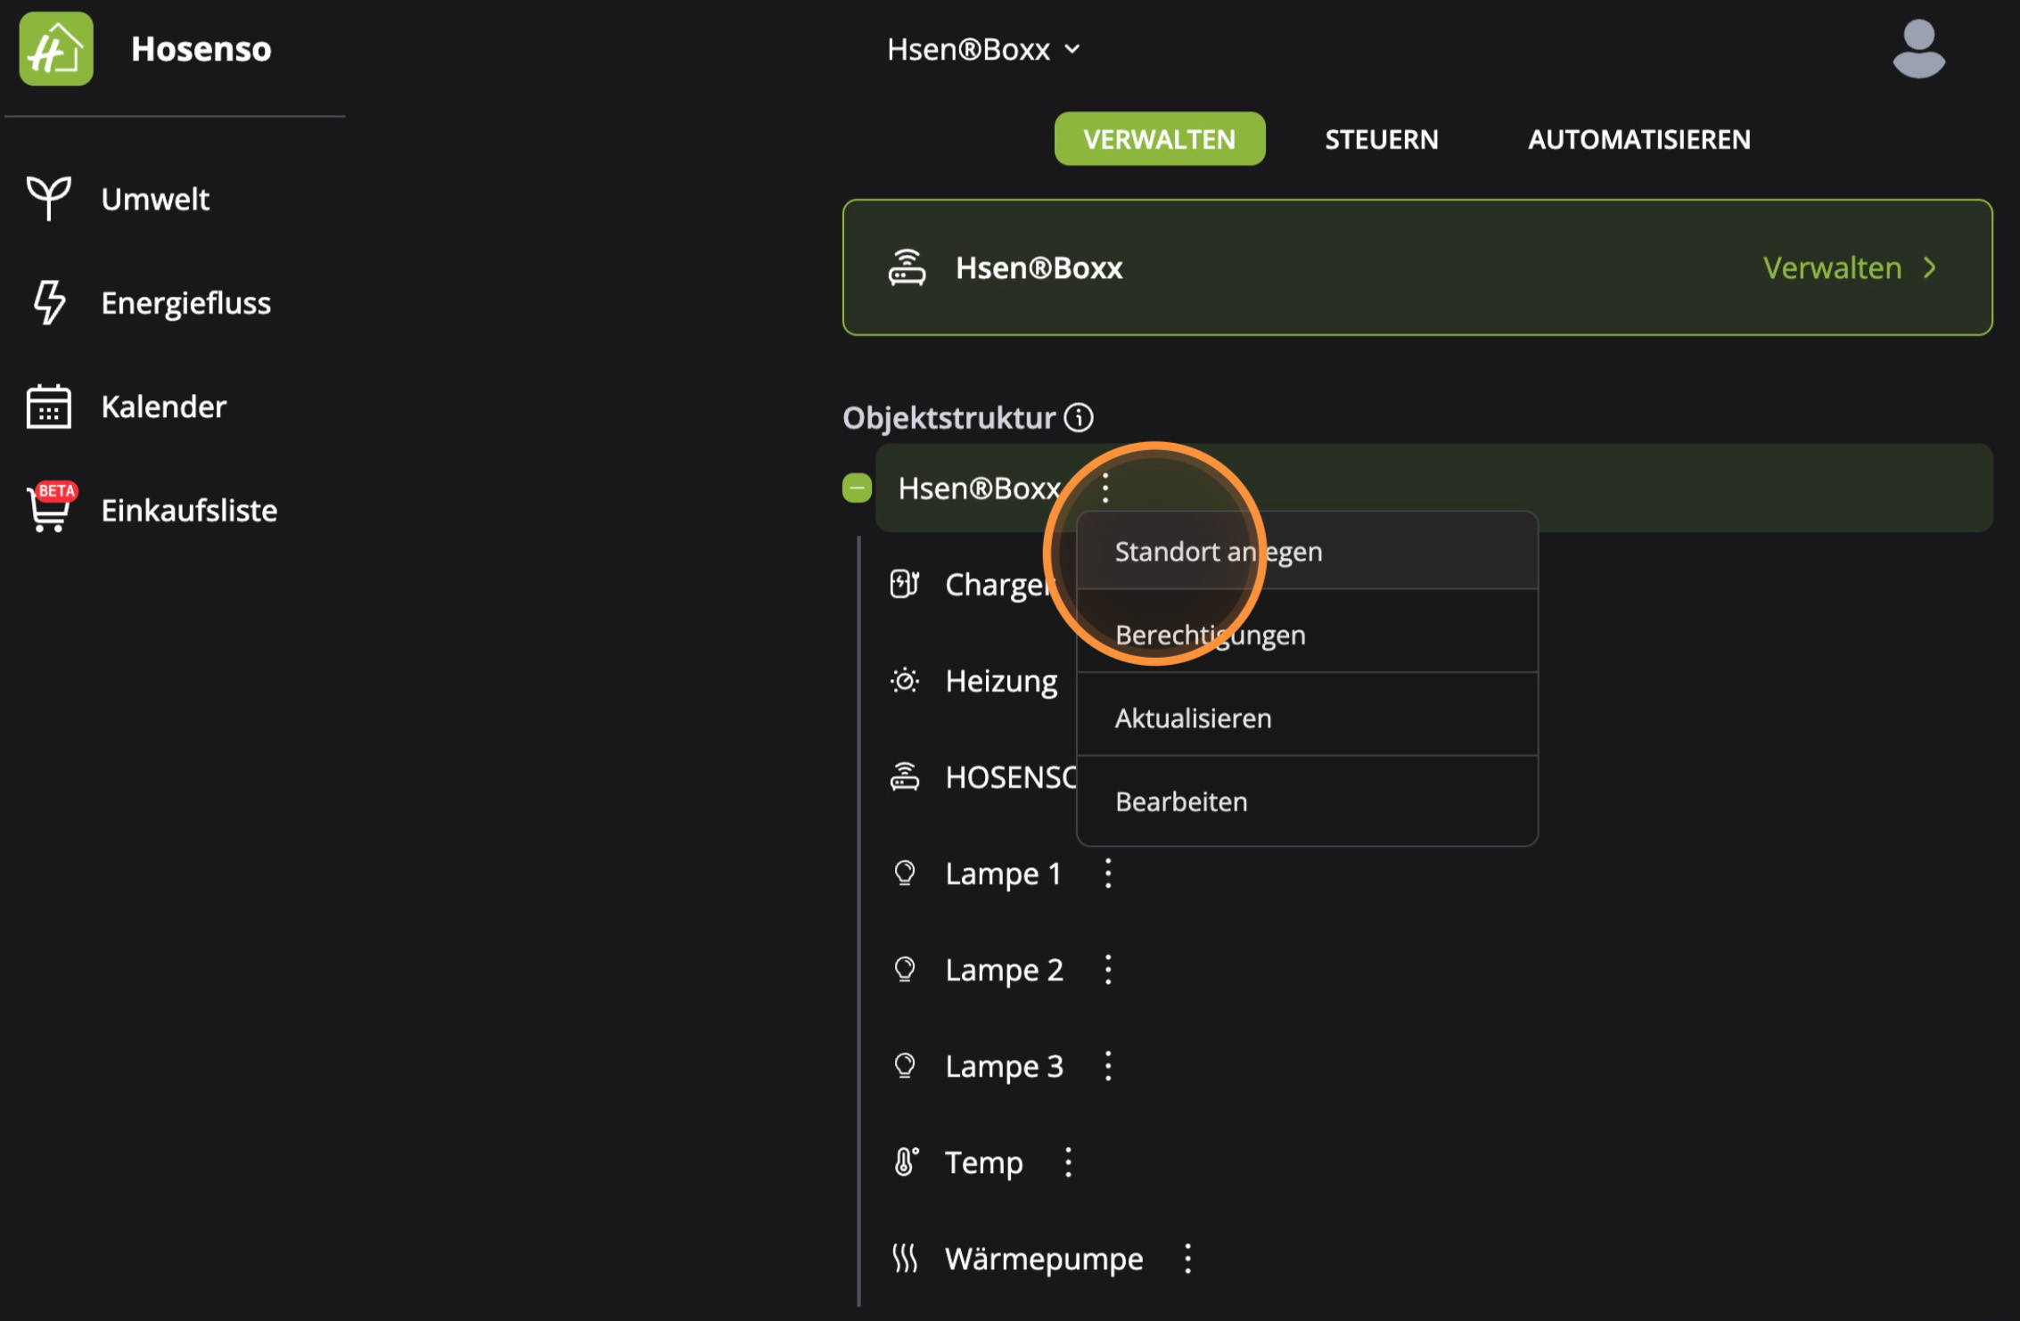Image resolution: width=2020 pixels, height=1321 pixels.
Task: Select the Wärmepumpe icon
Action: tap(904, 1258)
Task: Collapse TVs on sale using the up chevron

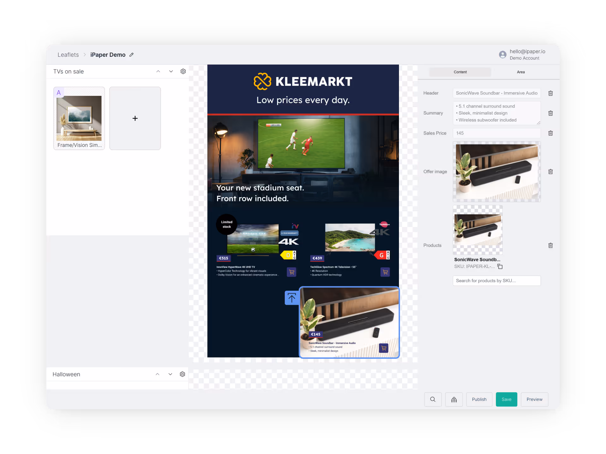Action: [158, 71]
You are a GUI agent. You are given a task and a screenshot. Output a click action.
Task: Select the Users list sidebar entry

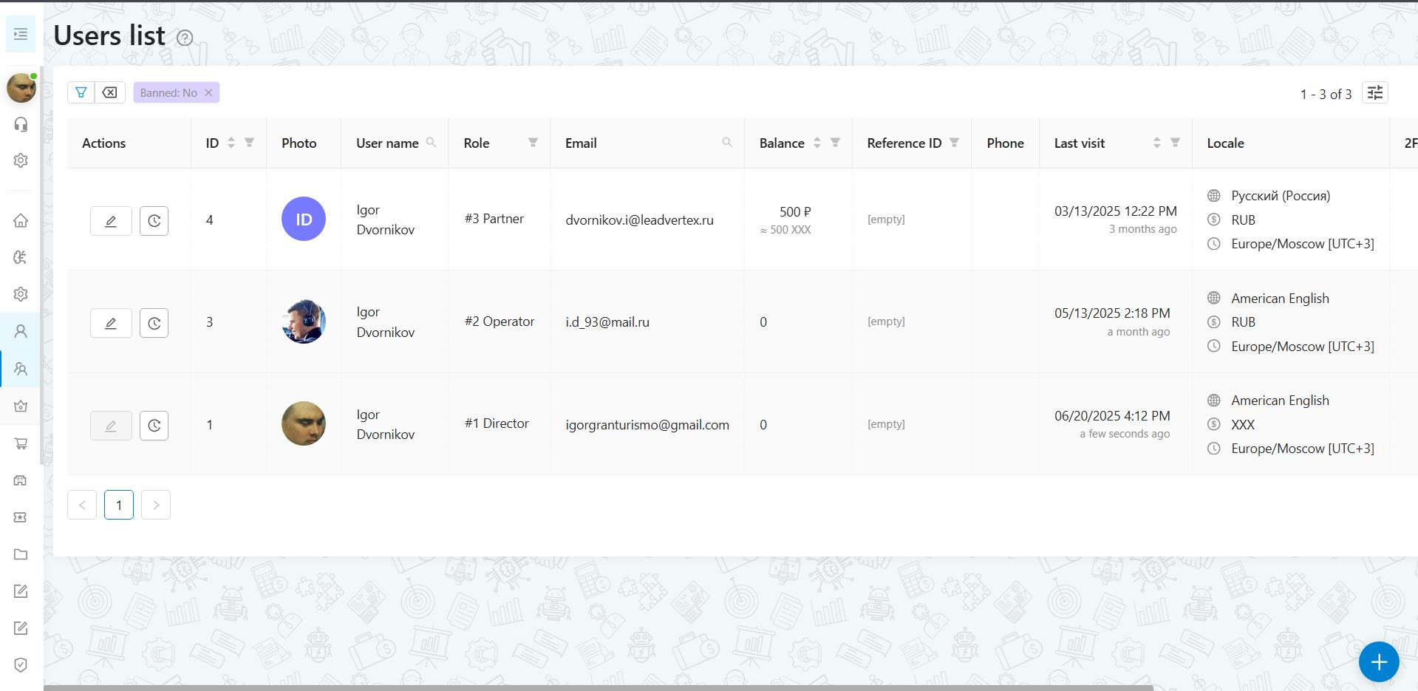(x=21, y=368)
---
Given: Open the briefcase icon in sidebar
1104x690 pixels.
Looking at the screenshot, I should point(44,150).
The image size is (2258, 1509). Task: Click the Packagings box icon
---
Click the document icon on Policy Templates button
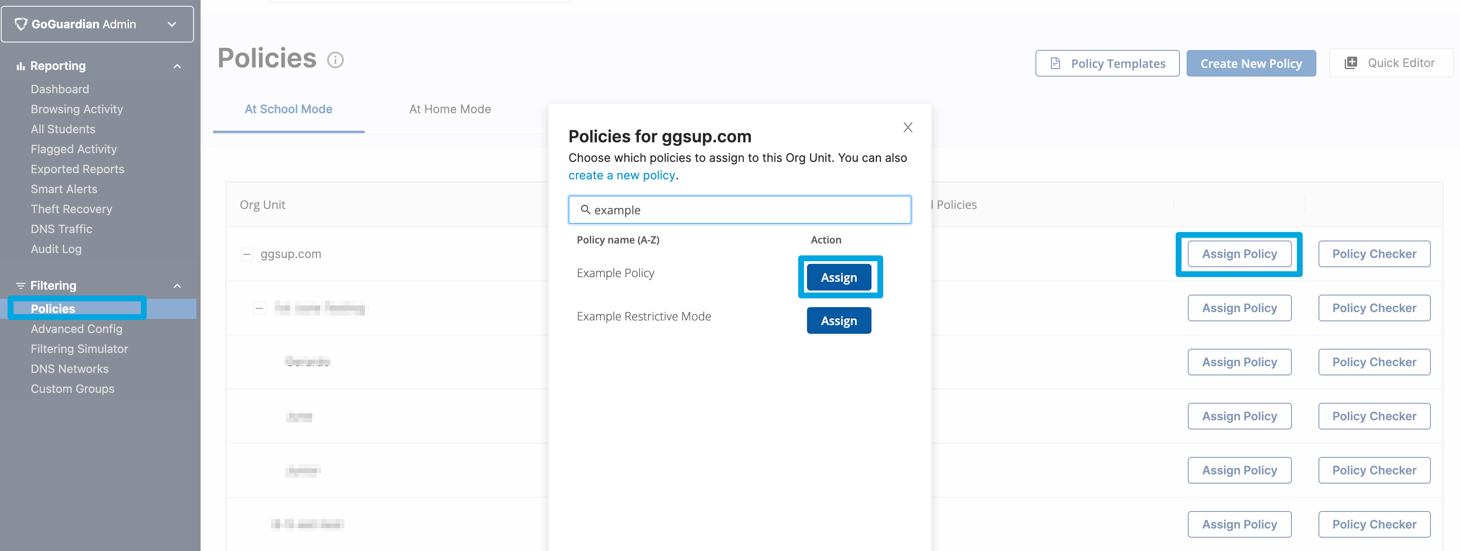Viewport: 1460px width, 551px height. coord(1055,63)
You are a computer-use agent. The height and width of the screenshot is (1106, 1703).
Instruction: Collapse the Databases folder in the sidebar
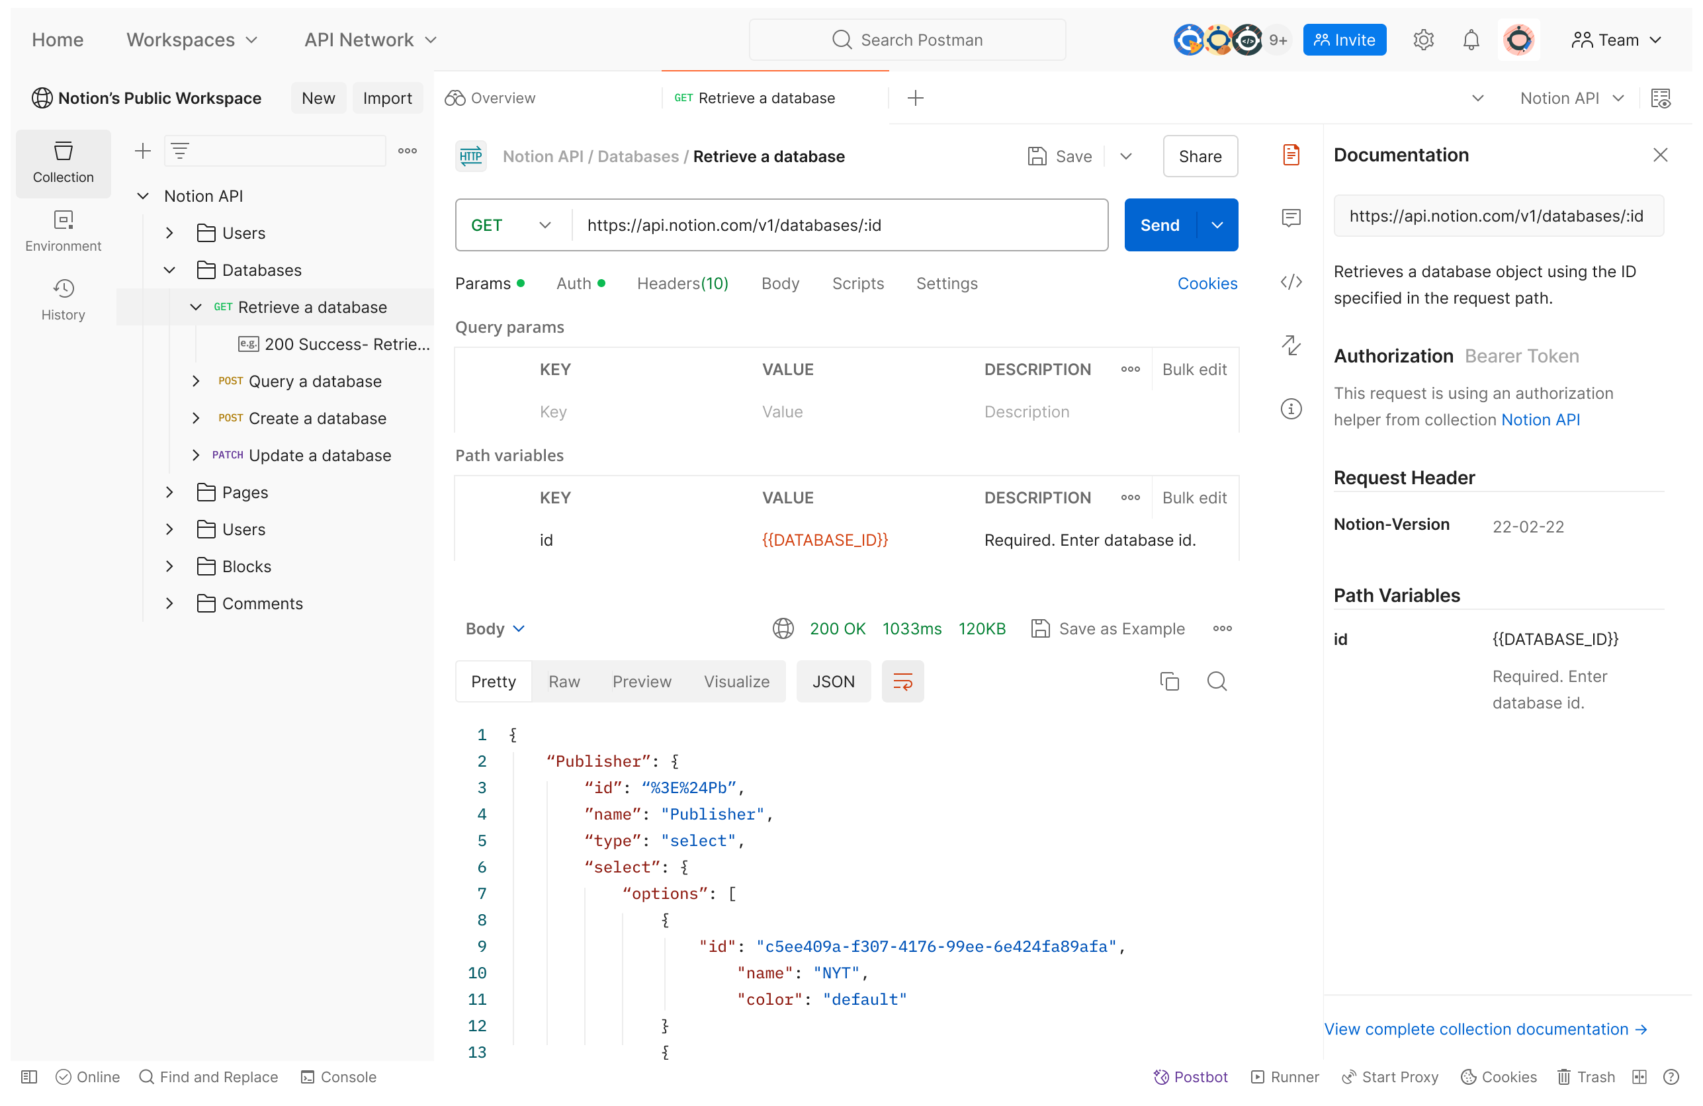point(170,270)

## [Activity]
Could you filter the material above and copy each line that holds the word "agent"?

## [Worked solution]
You are a GUI agent. You are given a task and a screenshot. Output a click action.
You are a computer-use agent. The height and width of the screenshot is (1106, 1703).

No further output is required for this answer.